As I write this, I am winding down from my workday at the office where I am an assistant in the legal profession. We're starting to get a bit more work now that the Coronavirus Pandemic seems to be over, or at least next to over.

The weather lately has been mild, amazingly enough. Last Spring -- March-May 2021 -- was cold. This Spring has been colder and rainier than "normal", but during the past two weeks I haven't had to switch up the heat at home, and the past few nights I've been able to crack open my bedroom window and sleep with some fresh air -- without freezing.

This particular morning when I took my camera with me during a bike ride, it was a rare sunny day. We've had basically over seven months of clouds, 40F weather, and rain.

Still, there are days when it's 40-45F (4-5C) and it's wet out. Cold, cold rain. And the fact that it's still this way in May is disheartening, at least weather-wise.

There was even some frost one morning the last week of April, but mostly the daytime temperatures have been around 50-55F (10-12C) and nighttime temperatures have been above 40-45F (around 5C or so) so I am not complaining.

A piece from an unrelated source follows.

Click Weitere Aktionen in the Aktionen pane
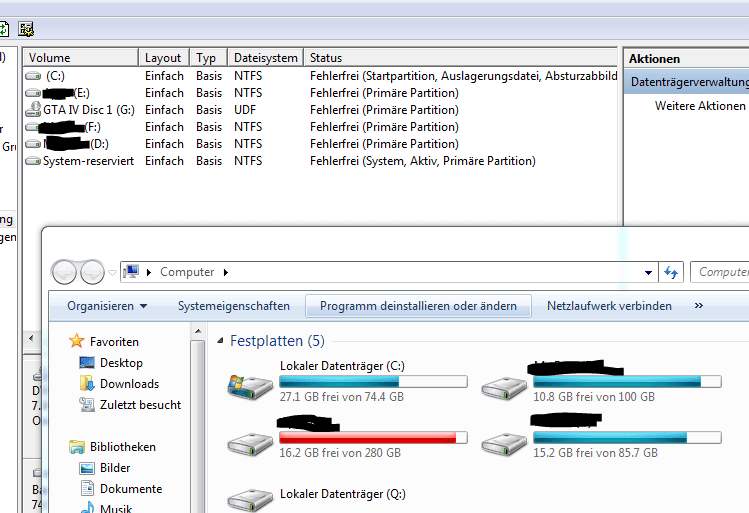 (700, 106)
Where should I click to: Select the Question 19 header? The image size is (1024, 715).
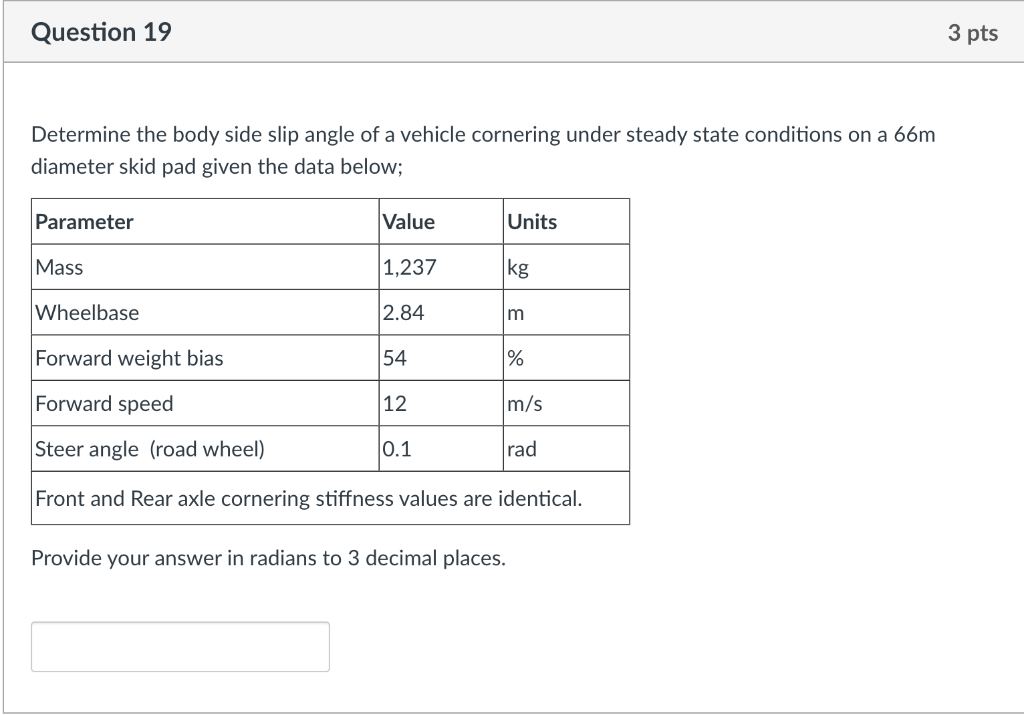(x=101, y=31)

My St. Patrick's Day treat -- a soft taco and some 'tater-tots', with salsa.

In my radio hobby, I haven't been DXing all that much, because MW has been so-so for that, but usually I switch on my Grundig G2 when going to sleep or waking up and listening to whatever is on the SW bands -- usually the 31 and 25 Meter bands, and sometimes the 21 Meter band also. Some mornings and nights are decent, others are horrible with just static. I think the sunspots are very slowly improving, and we still have a year or two until the SW bands open up -- I just hope there are still some SW stations to hear when they do.

My Lotus L520, a Les Paul copy with a short tail (the tailpiece is closer to the bridge than nearly all other Les Paul style guitars), which I've been re-adjusting for slide playing, by gradually dropping the height of the tailpiece and increasing the height of the bridge by thousandth-of-an-inch increments to get it just right for Slide guitar playing -- without popping strings.

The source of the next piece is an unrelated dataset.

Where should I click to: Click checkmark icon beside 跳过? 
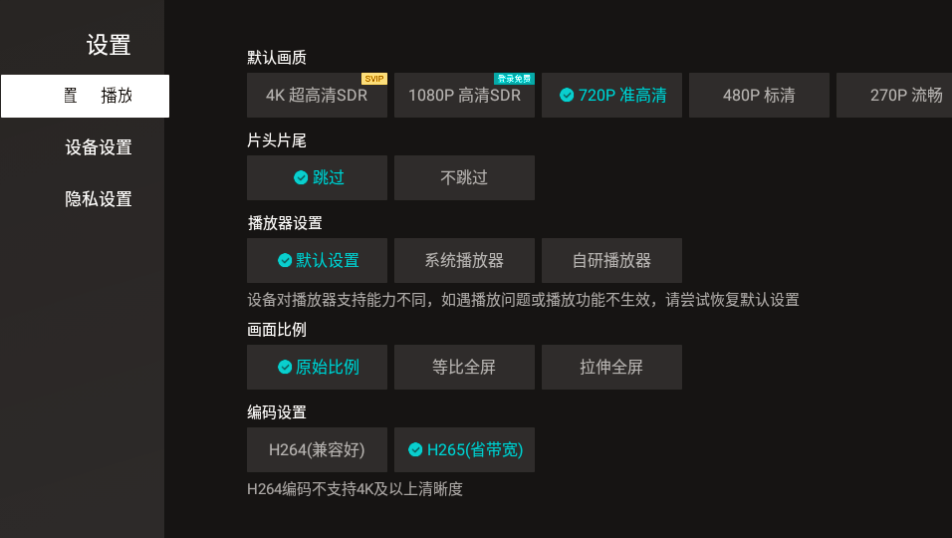coord(301,177)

As for the rest of life, I still do some fiction writing and slide guitar playing -- I am still nailing down my abilities with a slide on my finger, which is quite a process, as you're creating your own notes, and it's easy to screw up. I'm miles better than I was two or three years ago, thanks to practice time during the Pandemic. I also finally got my two 'backup' guitars (an Ibanez Gio and a Lotus L520) to 100% for slide -- increasing the string tension gradually to where the guitar works with a slide a lot better. It's taken some time because I have been incrementing the string tension by raising the bridge or saddles by thousandths of an inch at a time to keep from popping strings.

My main bicycle, a Ventura -- a steady and easy rider. 
A nearby Frog Pond. At night, if you stand near the center of it, you can hear the frogs croaking and chirping in stereo.
The Cedar River from one of my favorite spots to photograph it. I usually take a pic here every season... Spring, Summer, Fall, Winter... On this day it was just a few days after the trees budded, two weeks later than normal. The trees weren't fully leafed out for another week or two after this pic was taken.

Although there isn't a ton to talk about this blog post I am throwing in some pictures of Spring in the Renton and Seattle area to liven the blog up a bit, and show people in other parts of the world what it's been looking like around here -- just more than half of my readers are on other continents, so I figure it might be fun for them to see what it looks like in my region this time of year.

Spring, of course, over the past three years or so has been cold, and mostly wet. In other words, if the trees didn't leaf out and the daffodils didn't come up at all, you wouldn't know it was Spring. But it is what it is.

C.C., May 10, 2022.
Edited May 19 -- some formatting was messed up. Woops.